Thats a big tegu lol. I would think that the 70's would be alright, as someone else stated, some people let theirs free roam around the house and 70's (give or take) where most people keep their temps at. I wish it was 70 here..


----------



## reptastic (Mar 18, 2011)

i remember this day well...it was mid march and it was like 66* so i took nero out for some sun...geesh striggs your tegu makes nero look puny lol well she was a female and was only 8mo. in this pic but still thats a beast of a tegu


----------



## Toby_H (Mar 18, 2011)

A couple of years ago I moved my Tegus enclosure outside when he was hibernating... I waited until the overnight low was no colder than 55*F at night... at that point it was also in the low 70s during the heat of the day... he did great...

Although if a Tegu is not used to burrowing deep to stay warm at night, I wouldn't suddely move him outside overnight when it got that cold...

But regarding daytime roaming temps... mid 60s with direct sunlight would likely be fine, although 70s would be more enjoyable for them...

Mine spends much of the summer outdoors and he doesn't care for real hot temperatures nor hot direct sun.
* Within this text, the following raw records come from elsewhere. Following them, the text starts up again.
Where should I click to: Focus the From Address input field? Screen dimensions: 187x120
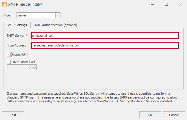[x=105, y=46]
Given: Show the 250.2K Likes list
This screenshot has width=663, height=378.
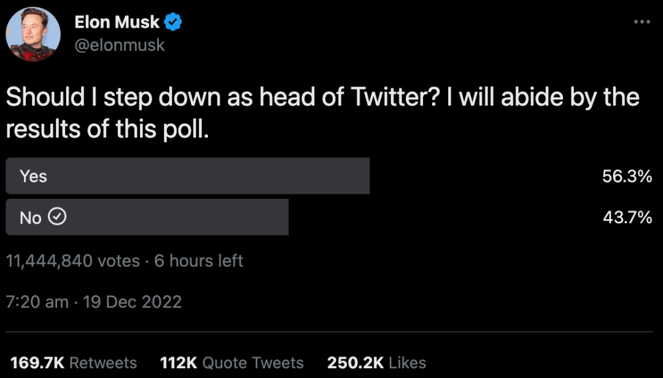Looking at the screenshot, I should (x=376, y=363).
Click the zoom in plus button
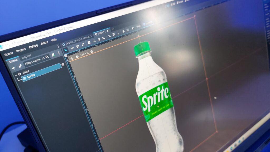Screen dimensions: 270x152 point(91,52)
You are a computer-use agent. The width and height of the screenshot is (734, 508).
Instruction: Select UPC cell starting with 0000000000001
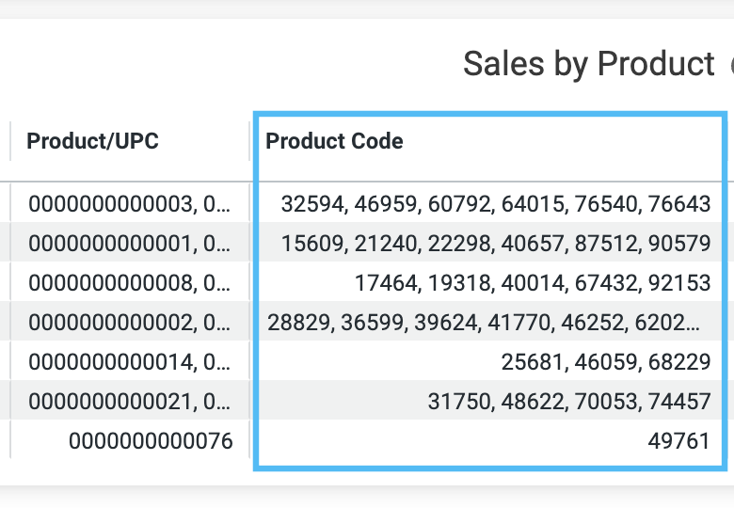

He absolutely loves basking in morning sunshine as the day warms up, but as the heat of the day come sin he seeks a cool place to rest. Then he comes back out for some evening activity...


----------



## striggs (Mar 19, 2011)

Thanx everybody.....i was just curious about what temps y'all bring ya Gu's outside. I've had Chubbz since he was 2 months old, he'll be 5 yrs old in July. He & I always go outside when it's warm. Yesterday was 74 here in the Bronx & I wanted to take him outside but couldn't find his harness & leash lol. I'll wait till the next 70 deg day & get him another 1.......hopefully I'll find the missing one by then. 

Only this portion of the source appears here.